→ TASK
From the entries below, return only the lines starting at the one that contains "Instruction: Click the PII" and ending at the one that contains "Task: Click the 14dB vertical axis label", exactly as they stand.

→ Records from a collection
########################################

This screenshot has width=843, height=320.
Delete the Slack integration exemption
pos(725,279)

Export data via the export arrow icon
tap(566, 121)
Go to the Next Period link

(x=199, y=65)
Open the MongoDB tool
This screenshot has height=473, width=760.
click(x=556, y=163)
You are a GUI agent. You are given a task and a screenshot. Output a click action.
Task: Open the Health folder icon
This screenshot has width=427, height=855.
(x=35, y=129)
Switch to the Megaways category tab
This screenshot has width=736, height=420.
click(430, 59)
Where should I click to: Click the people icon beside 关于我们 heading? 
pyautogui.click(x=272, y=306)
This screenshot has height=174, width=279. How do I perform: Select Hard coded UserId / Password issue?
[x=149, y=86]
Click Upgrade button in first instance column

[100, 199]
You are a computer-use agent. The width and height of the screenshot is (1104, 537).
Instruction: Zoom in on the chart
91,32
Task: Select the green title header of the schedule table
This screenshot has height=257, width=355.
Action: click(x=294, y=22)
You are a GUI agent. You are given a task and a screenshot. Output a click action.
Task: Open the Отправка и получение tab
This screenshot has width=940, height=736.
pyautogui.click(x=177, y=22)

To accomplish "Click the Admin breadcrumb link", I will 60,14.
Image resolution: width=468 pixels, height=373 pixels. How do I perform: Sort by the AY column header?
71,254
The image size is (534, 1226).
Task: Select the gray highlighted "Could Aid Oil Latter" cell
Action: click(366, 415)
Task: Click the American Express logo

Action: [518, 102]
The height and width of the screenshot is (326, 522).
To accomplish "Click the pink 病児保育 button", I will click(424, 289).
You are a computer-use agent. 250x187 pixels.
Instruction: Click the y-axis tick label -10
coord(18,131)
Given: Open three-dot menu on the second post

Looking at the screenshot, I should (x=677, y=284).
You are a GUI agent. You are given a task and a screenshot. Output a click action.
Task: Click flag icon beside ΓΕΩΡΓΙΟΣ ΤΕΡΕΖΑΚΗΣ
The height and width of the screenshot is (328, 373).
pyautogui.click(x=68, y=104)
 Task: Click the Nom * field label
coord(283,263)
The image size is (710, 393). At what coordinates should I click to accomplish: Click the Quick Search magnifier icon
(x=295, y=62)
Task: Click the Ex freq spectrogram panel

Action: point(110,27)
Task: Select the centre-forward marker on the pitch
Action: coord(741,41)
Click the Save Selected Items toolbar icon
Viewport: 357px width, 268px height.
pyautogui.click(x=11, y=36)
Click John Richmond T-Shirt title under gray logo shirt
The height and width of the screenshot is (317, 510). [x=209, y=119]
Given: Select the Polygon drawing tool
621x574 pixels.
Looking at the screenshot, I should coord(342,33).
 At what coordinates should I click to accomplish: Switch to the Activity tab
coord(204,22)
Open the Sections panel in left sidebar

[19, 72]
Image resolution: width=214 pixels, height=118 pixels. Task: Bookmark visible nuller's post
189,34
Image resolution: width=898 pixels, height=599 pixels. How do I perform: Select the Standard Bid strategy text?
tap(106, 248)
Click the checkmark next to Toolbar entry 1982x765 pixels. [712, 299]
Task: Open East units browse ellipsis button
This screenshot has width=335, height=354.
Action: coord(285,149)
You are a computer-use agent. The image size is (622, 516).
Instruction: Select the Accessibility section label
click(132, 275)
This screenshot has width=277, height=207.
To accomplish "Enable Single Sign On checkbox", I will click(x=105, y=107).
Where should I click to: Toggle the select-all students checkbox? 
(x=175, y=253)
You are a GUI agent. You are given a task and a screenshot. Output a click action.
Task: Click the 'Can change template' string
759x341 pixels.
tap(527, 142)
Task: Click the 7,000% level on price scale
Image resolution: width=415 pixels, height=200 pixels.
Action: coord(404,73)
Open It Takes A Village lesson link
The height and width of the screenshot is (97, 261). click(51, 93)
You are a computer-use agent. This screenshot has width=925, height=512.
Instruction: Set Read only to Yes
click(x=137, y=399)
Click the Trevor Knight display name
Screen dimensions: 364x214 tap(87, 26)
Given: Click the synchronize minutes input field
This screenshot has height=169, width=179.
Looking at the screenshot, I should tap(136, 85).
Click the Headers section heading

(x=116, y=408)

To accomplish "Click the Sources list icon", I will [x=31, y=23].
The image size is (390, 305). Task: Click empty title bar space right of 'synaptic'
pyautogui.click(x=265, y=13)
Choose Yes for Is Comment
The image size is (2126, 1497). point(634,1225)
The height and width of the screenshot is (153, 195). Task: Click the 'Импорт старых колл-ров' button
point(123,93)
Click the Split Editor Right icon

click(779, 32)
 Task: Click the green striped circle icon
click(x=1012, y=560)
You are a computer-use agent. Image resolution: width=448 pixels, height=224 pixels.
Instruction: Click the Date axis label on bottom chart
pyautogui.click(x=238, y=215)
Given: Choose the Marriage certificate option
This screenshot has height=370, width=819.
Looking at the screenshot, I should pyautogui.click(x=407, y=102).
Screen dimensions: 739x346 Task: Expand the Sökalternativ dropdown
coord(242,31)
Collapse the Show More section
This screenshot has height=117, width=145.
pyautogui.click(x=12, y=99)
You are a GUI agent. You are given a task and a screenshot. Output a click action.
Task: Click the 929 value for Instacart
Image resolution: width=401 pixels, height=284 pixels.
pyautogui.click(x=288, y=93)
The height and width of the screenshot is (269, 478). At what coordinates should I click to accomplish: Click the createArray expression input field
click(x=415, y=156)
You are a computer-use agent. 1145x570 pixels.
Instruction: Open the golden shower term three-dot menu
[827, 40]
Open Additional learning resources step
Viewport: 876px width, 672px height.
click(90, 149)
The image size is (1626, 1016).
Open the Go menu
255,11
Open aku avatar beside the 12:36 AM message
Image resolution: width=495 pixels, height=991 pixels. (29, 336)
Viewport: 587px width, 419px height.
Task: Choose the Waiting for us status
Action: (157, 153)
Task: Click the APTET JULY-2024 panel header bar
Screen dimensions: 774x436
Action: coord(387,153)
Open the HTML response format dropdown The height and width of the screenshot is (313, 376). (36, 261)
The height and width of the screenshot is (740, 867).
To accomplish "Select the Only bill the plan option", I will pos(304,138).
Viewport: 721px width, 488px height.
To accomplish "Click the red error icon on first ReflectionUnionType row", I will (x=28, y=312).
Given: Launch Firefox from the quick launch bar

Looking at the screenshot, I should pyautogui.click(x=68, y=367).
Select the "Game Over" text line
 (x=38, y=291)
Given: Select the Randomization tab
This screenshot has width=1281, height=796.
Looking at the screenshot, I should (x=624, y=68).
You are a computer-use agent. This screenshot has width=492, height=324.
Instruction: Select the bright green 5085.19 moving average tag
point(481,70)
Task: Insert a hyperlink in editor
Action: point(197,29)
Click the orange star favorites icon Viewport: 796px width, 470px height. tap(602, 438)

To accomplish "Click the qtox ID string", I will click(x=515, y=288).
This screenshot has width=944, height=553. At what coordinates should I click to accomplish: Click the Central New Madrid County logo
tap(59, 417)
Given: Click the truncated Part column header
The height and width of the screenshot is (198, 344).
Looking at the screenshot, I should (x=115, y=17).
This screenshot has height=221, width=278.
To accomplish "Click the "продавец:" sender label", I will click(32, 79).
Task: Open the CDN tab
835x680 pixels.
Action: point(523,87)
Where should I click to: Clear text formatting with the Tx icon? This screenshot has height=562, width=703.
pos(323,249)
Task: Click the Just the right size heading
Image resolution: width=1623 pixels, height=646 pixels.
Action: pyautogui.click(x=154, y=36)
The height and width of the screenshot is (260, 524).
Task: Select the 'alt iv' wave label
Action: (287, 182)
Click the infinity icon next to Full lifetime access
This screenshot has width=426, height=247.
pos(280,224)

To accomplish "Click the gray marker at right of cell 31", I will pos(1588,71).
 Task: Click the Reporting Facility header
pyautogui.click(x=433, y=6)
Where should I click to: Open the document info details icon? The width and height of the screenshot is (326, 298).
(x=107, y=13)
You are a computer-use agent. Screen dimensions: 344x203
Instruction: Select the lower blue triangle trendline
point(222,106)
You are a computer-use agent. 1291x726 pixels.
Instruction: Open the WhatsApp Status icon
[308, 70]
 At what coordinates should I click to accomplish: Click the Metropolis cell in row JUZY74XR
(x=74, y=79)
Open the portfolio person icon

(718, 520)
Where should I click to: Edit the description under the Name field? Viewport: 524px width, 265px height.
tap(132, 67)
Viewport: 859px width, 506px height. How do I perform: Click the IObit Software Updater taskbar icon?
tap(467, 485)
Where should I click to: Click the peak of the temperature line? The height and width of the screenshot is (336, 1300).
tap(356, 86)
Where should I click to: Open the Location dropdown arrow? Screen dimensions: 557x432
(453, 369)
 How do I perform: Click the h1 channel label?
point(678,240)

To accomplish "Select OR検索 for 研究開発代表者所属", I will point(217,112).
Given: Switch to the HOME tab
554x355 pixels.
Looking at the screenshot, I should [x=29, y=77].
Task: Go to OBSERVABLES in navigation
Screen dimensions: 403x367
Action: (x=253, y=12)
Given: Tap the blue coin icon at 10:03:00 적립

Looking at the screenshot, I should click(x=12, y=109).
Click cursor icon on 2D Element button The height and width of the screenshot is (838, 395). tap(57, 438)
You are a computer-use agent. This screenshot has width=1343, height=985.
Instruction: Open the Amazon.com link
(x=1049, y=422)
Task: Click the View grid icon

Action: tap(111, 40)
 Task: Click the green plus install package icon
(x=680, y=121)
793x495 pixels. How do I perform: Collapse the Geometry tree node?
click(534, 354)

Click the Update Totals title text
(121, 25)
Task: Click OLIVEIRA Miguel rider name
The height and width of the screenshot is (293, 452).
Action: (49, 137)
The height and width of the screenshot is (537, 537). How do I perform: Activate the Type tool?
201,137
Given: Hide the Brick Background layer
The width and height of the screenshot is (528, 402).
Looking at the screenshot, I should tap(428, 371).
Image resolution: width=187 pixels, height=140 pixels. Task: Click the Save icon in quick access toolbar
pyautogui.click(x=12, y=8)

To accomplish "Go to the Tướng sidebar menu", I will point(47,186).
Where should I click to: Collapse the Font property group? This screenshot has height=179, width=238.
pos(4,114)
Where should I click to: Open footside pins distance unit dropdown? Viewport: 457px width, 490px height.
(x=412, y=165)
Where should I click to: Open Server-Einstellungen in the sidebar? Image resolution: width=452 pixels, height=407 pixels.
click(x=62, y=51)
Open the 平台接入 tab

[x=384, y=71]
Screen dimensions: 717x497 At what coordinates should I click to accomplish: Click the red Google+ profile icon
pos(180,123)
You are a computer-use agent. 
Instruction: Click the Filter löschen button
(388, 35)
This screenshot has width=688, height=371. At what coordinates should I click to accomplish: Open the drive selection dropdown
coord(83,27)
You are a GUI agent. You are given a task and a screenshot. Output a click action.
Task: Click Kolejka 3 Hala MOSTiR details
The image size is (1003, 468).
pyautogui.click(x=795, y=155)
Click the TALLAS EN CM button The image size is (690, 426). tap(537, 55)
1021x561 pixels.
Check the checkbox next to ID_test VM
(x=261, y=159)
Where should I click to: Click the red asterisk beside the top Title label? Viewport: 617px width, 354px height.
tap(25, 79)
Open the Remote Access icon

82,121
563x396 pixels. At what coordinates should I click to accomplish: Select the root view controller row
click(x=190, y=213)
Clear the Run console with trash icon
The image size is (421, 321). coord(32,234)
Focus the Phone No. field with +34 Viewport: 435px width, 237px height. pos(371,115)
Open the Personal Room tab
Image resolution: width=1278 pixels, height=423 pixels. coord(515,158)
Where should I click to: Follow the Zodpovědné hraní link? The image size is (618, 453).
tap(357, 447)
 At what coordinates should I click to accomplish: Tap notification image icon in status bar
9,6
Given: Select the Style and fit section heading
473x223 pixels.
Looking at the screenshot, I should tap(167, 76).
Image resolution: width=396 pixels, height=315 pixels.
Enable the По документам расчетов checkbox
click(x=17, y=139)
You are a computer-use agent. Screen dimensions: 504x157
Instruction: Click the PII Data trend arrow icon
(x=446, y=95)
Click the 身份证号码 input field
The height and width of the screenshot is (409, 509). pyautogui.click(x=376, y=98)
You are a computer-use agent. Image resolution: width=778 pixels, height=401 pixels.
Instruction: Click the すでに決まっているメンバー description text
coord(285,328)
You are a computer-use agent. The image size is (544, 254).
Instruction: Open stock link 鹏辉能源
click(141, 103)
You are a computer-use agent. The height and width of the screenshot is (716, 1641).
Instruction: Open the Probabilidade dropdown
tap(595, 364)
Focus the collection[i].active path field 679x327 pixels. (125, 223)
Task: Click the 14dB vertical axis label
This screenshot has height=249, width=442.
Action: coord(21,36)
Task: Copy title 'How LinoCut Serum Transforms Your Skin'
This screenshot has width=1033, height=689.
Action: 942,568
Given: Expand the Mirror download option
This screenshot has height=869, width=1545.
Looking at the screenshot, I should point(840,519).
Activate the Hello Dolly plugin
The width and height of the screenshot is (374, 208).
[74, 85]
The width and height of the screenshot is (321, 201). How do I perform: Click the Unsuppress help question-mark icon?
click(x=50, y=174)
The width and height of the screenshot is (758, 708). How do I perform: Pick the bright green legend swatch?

########################################

→ ANSWER AREA
Instruction: Click the PII Data trend arrow icon
(x=446, y=95)
Click the 身份证号码 input field
The height and width of the screenshot is (409, 509). pyautogui.click(x=376, y=98)
You are a computer-use agent. Image resolution: width=778 pixels, height=401 pixels.
Instruction: Click the すでに決まっているメンバー description text
coord(285,328)
You are a computer-use agent. The image size is (544, 254).
Instruction: Open stock link 鹏辉能源
click(141, 103)
You are a computer-use agent. The height and width of the screenshot is (716, 1641).
Instruction: Open the Probabilidade dropdown
tap(595, 364)
Focus the collection[i].active path field 679x327 pixels. (125, 223)
Task: Click the 14dB vertical axis label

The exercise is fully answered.